Goal of the exercise
Leave out the pictures and copy every record exactly.

____

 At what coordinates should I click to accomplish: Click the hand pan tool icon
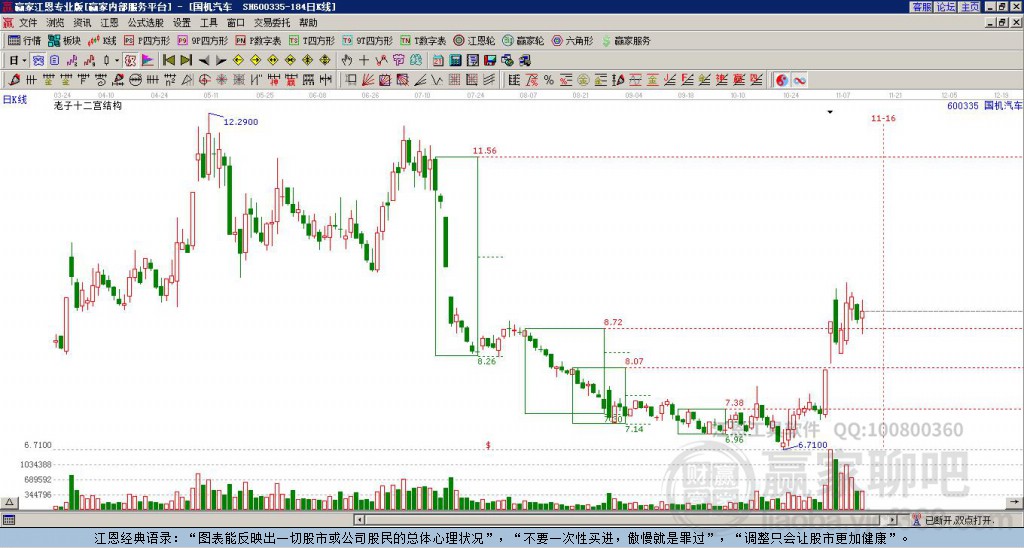click(347, 61)
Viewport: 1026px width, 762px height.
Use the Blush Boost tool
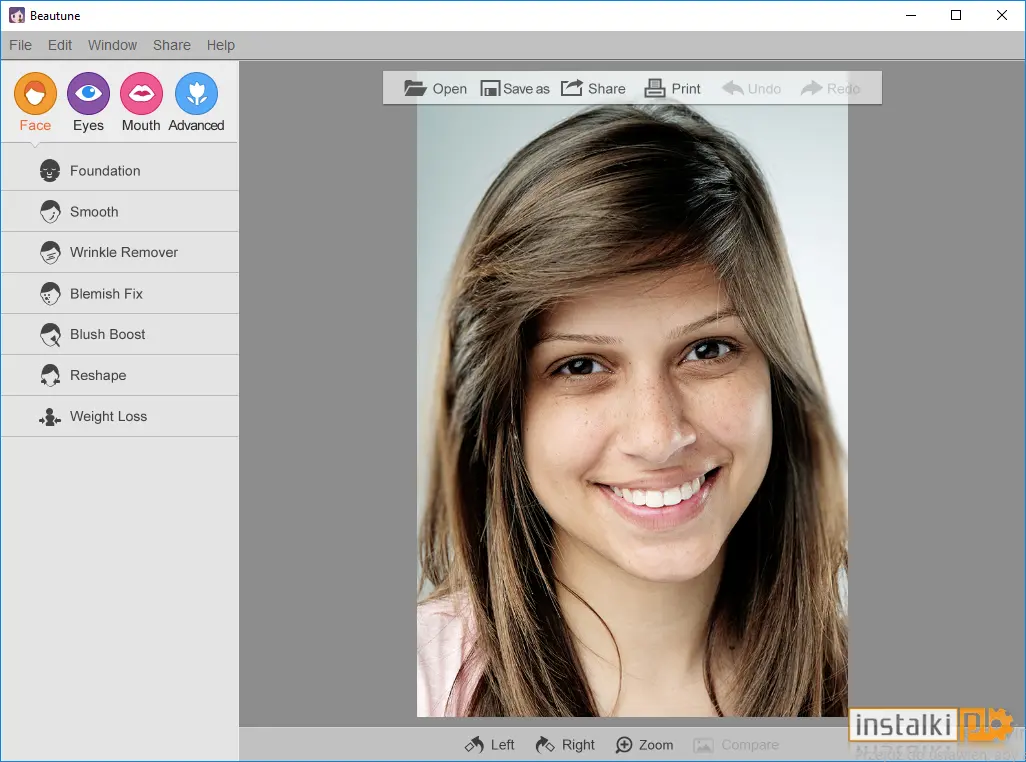[x=120, y=334]
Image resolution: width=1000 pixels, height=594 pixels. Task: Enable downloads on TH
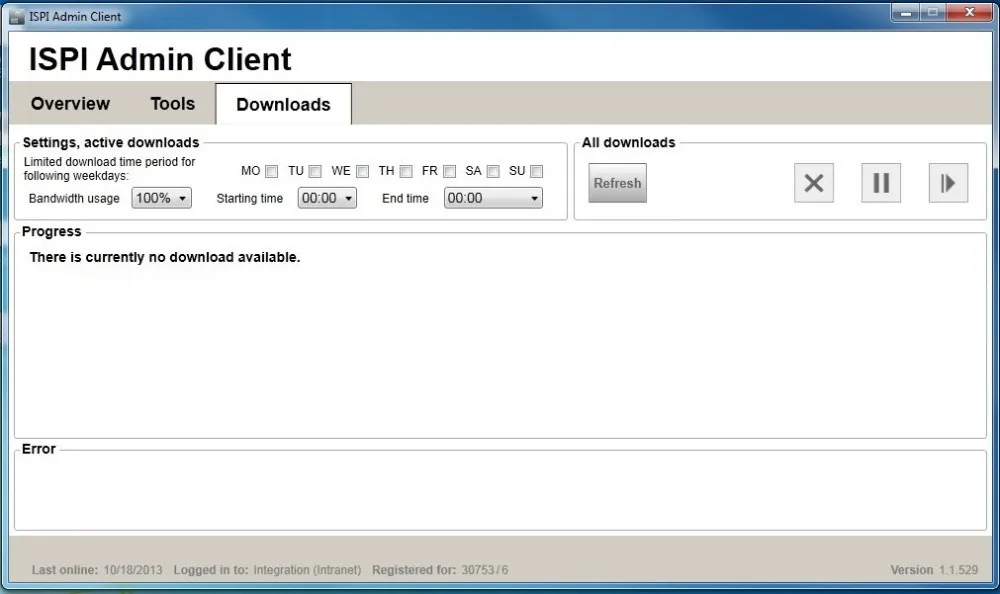point(406,171)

____

Task result
 At what coordinates should I click to accomplish: Click the hand pan tool icon
click(347, 61)
Viewport: 1026px width, 762px height.
Use the Blush Boost tool
[x=120, y=334]
Image resolution: width=1000 pixels, height=594 pixels. Task: Enable downloads on TH
point(406,171)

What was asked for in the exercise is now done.